■ **Task to carry out**:
Start at the line with "You are a computer-use agent. The height" in the records below, stop at the line with "Task: Click the Mi marca tag icon", and return every line in that span exactly, the two end lines included.

■ **Data**:
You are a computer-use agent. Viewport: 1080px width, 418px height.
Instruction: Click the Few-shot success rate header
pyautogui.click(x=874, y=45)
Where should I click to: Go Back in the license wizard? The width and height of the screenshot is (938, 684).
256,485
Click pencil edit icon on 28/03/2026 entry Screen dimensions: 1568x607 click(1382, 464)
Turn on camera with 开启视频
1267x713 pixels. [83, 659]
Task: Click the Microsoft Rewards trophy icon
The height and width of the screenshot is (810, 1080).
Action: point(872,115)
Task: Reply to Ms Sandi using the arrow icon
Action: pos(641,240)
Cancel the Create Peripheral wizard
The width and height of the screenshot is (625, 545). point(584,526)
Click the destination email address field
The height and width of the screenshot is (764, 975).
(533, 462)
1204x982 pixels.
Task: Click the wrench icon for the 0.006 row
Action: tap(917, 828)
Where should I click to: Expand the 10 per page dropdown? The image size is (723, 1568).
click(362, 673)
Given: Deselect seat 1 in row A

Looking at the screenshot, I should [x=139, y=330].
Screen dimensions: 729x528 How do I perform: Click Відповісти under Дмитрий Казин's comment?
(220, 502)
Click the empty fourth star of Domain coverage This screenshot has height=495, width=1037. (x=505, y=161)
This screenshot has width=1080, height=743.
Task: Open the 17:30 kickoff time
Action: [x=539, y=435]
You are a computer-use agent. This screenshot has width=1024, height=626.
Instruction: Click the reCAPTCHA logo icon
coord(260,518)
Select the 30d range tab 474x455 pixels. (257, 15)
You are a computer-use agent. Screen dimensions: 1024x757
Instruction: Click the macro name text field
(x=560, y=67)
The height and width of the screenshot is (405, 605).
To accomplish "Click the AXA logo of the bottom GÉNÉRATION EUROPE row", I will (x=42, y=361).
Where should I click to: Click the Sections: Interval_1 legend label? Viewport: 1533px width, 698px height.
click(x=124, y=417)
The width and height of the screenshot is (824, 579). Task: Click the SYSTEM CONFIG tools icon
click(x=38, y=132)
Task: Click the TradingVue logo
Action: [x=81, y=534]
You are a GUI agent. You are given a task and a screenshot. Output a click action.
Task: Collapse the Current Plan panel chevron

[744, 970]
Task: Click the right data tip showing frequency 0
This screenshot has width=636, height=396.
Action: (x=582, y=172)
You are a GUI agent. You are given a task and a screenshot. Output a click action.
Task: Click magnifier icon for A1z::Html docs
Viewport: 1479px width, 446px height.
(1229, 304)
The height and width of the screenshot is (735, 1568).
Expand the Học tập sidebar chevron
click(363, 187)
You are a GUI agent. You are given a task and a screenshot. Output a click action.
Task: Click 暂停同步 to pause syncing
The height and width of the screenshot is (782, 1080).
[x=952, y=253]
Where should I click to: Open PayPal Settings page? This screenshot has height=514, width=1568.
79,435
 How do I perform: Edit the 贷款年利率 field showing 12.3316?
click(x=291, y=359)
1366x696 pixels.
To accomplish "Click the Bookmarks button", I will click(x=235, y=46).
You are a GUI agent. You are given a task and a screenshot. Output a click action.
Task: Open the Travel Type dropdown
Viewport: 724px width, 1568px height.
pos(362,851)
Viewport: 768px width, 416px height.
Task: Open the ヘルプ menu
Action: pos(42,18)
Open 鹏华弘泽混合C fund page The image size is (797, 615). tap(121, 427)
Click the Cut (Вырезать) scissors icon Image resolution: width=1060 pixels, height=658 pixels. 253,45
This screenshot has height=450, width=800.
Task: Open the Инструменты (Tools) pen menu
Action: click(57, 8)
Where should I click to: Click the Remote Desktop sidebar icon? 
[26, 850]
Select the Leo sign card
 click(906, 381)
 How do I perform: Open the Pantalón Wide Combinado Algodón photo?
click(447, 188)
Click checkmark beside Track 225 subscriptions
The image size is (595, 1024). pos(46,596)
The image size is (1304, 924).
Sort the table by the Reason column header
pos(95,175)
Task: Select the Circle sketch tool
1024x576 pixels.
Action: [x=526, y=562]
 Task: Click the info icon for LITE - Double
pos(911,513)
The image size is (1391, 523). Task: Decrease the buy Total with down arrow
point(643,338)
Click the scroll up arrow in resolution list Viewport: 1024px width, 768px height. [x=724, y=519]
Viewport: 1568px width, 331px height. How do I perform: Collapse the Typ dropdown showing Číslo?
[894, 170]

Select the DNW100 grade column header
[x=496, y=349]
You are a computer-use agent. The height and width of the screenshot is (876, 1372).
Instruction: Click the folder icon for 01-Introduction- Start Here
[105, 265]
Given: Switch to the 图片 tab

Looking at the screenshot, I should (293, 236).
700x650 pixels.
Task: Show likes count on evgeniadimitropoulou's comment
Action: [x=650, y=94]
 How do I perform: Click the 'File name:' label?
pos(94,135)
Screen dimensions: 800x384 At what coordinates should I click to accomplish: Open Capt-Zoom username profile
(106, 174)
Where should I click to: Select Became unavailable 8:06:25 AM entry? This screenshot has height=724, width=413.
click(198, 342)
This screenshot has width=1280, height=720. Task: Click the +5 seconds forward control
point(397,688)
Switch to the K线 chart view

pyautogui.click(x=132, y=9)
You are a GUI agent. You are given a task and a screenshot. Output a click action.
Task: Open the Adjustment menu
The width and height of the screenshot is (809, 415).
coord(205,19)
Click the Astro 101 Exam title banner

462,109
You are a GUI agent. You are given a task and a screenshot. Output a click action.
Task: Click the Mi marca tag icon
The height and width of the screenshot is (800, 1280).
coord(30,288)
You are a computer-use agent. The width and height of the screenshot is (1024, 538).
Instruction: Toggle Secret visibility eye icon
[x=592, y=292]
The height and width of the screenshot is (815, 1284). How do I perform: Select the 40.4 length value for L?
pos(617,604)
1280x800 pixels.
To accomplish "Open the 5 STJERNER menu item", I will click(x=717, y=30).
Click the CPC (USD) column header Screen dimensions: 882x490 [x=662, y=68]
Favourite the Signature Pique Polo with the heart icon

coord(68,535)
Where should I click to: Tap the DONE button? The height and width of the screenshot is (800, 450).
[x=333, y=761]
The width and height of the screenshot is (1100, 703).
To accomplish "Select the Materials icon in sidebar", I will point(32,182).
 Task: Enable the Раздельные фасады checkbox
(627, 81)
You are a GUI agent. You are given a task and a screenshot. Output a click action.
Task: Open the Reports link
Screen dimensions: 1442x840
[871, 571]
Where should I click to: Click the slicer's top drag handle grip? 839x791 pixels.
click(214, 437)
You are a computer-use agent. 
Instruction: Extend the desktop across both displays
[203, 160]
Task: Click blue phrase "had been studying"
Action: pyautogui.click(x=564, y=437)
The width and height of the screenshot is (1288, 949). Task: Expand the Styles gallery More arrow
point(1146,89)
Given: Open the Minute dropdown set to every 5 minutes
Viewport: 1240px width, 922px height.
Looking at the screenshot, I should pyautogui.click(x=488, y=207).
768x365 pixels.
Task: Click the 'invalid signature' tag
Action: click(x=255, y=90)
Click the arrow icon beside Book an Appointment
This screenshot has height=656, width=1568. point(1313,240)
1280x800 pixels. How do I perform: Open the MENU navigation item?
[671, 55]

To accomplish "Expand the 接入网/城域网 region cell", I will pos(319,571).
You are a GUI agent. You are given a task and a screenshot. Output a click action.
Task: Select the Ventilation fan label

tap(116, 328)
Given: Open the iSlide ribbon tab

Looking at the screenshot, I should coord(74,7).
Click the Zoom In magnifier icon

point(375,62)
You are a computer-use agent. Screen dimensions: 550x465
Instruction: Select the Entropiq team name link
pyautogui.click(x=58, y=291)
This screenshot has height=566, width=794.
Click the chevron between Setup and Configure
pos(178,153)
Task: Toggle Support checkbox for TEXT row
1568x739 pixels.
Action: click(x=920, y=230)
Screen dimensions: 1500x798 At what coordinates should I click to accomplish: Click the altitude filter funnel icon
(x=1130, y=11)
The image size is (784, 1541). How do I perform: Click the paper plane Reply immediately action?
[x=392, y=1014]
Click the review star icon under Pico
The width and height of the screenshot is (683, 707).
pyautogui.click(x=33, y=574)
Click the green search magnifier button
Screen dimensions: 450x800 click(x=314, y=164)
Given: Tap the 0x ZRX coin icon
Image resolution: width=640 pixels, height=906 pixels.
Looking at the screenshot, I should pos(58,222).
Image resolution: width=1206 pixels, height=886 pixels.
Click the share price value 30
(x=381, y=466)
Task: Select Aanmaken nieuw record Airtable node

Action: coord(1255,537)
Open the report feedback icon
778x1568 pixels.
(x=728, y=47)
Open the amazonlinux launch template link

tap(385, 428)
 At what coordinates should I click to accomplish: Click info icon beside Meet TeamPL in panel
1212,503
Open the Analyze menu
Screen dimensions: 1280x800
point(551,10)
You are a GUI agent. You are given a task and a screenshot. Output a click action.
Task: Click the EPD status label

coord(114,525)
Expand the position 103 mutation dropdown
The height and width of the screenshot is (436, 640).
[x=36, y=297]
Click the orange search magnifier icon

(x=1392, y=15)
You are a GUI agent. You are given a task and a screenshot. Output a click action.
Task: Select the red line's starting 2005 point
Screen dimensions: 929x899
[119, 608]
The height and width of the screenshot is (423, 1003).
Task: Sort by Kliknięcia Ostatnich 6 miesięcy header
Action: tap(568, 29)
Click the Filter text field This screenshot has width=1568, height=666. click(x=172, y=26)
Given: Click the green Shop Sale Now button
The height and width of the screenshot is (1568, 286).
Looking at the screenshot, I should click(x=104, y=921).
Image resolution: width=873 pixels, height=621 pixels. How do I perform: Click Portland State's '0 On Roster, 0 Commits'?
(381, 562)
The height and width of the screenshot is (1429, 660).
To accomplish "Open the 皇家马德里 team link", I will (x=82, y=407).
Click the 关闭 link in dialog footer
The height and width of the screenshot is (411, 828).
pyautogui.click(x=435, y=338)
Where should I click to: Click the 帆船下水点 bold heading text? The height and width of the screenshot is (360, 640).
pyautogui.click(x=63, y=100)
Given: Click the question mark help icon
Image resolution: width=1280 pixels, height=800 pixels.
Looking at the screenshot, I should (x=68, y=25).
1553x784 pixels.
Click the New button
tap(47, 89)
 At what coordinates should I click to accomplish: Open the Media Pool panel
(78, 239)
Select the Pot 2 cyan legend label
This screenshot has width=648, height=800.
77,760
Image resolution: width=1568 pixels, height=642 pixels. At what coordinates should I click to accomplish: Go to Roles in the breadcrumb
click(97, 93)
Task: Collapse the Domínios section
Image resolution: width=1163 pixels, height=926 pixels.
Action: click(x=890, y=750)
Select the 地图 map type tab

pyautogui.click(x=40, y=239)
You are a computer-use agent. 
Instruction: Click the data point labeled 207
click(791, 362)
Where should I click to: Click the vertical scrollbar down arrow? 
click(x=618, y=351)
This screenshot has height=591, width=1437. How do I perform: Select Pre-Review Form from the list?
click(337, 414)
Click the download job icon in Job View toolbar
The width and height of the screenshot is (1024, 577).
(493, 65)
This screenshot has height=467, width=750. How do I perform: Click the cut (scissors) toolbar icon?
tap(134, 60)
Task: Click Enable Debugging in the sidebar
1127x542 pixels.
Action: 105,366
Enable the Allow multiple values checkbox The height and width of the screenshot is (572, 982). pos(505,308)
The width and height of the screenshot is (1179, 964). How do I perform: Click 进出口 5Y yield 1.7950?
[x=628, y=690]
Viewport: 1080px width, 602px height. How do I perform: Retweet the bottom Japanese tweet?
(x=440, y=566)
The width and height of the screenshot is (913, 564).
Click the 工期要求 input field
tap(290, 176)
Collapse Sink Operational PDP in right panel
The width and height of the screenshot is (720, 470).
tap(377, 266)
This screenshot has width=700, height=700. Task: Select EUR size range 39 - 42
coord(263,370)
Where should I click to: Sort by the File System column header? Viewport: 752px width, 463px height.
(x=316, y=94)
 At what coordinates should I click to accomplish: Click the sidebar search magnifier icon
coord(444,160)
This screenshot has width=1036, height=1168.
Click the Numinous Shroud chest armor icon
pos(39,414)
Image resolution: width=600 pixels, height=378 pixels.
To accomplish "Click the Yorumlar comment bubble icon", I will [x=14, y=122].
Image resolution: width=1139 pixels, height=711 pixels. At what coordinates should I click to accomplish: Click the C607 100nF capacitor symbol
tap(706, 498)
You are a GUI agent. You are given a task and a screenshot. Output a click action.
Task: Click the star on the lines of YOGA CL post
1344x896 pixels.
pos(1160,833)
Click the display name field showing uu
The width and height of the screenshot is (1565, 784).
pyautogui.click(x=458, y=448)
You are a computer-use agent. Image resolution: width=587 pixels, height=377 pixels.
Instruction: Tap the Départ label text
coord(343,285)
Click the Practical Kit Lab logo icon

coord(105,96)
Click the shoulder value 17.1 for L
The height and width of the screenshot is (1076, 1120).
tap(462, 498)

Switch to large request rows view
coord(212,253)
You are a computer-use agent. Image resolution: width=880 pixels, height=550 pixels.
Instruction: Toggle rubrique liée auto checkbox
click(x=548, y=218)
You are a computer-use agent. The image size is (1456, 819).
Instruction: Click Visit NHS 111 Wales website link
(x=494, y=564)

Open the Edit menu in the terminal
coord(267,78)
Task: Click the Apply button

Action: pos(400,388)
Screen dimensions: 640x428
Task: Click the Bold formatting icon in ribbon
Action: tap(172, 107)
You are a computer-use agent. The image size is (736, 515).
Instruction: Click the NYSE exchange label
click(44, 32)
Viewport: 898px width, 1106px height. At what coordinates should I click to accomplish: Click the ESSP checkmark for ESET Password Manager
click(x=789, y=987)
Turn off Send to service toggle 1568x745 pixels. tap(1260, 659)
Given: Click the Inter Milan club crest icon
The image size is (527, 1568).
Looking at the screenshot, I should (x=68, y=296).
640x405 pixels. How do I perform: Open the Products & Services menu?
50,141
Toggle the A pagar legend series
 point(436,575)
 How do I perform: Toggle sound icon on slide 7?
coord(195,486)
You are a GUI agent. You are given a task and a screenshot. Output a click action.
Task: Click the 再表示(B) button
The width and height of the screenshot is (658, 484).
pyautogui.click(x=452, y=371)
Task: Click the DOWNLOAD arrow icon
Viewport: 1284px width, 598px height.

■ **Problem solution**:
You are a computer-use agent. The height and width of the screenshot is (876, 1372).
Instruction: Click the folder icon for 01-Introduction- Start Here
[105, 265]
Given: Switch to the 图片 tab

Looking at the screenshot, I should (293, 236).
700x650 pixels.
Task: Show likes count on evgeniadimitropoulou's comment
Action: [x=650, y=94]
 How do I perform: Click the 'File name:' label?
pos(94,135)
Screen dimensions: 800x384 At what coordinates should I click to accomplish: Open Capt-Zoom username profile
(106, 174)
Where should I click to: Select Became unavailable 8:06:25 AM entry? This screenshot has height=724, width=413.
click(198, 342)
This screenshot has width=1280, height=720. Task: Click the +5 seconds forward control
point(397,688)
Switch to the K线 chart view

pyautogui.click(x=132, y=9)
You are a GUI agent. You are given a task and a screenshot. Output a click action.
Task: Open the Adjustment menu
The width and height of the screenshot is (809, 415).
coord(205,19)
Click the Astro 101 Exam title banner

462,109
You are a GUI agent. You are given a task and a screenshot. Output a click action.
Task: Click the Mi marca tag icon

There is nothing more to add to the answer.